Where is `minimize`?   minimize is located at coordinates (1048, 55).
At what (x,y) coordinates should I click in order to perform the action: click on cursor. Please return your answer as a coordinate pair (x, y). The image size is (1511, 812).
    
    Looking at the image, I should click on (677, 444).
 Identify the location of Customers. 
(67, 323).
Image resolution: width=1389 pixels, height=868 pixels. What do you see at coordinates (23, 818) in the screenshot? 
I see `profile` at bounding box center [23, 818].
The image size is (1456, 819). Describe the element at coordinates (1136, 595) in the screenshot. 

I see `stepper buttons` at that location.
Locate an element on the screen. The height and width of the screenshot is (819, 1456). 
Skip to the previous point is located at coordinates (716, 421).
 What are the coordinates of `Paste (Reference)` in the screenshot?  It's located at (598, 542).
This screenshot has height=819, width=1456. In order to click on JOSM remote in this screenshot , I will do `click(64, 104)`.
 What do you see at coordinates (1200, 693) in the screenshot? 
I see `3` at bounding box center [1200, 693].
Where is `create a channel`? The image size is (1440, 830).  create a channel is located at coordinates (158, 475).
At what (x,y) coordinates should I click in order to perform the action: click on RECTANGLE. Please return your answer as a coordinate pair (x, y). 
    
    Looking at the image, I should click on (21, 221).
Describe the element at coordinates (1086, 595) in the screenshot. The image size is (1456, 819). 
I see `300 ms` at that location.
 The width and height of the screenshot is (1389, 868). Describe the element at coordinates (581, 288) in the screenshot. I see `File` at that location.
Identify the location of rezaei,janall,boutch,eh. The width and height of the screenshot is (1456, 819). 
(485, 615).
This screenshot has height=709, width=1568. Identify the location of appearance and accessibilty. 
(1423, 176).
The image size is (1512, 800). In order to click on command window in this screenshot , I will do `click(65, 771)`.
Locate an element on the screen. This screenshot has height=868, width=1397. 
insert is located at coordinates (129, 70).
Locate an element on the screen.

──────────

--- Stated exercise ---
Reproduce all of the data above word for word, line by line, without changing anything.

--- Task output ---
Where is `minimize`?   minimize is located at coordinates (1048, 55).
At what (x,y) coordinates should I click in order to perform the action: click on cursor. Please return your answer as a coordinate pair (x, y). The image size is (1511, 812).
    
    Looking at the image, I should click on (677, 444).
 Identify the location of Customers. 
(67, 323).
Image resolution: width=1389 pixels, height=868 pixels. What do you see at coordinates (23, 818) in the screenshot? 
I see `profile` at bounding box center [23, 818].
The image size is (1456, 819). Describe the element at coordinates (1136, 595) in the screenshot. 

I see `stepper buttons` at that location.
Locate an element on the screen. The height and width of the screenshot is (819, 1456). 
Skip to the previous point is located at coordinates (716, 421).
 What are the coordinates of `Paste (Reference)` in the screenshot?  It's located at (598, 542).
This screenshot has height=819, width=1456. In order to click on JOSM remote in this screenshot , I will do `click(64, 104)`.
 What do you see at coordinates (1200, 693) in the screenshot? 
I see `3` at bounding box center [1200, 693].
Where is `create a channel`? The image size is (1440, 830).  create a channel is located at coordinates (158, 475).
At what (x,y) coordinates should I click in order to perform the action: click on RECTANGLE. Please return your answer as a coordinate pair (x, y). 
    
    Looking at the image, I should click on (21, 221).
Describe the element at coordinates (1086, 595) in the screenshot. The image size is (1456, 819). 
I see `300 ms` at that location.
 The width and height of the screenshot is (1389, 868). Describe the element at coordinates (581, 288) in the screenshot. I see `File` at that location.
Identify the location of rezaei,janall,boutch,eh. The width and height of the screenshot is (1456, 819). 
(485, 615).
This screenshot has height=709, width=1568. Identify the location of appearance and accessibilty. 
(1423, 176).
The image size is (1512, 800). In order to click on command window in this screenshot , I will do `click(65, 771)`.
Locate an element on the screen. This screenshot has height=868, width=1397. 
insert is located at coordinates (129, 70).
Locate an element on the screen.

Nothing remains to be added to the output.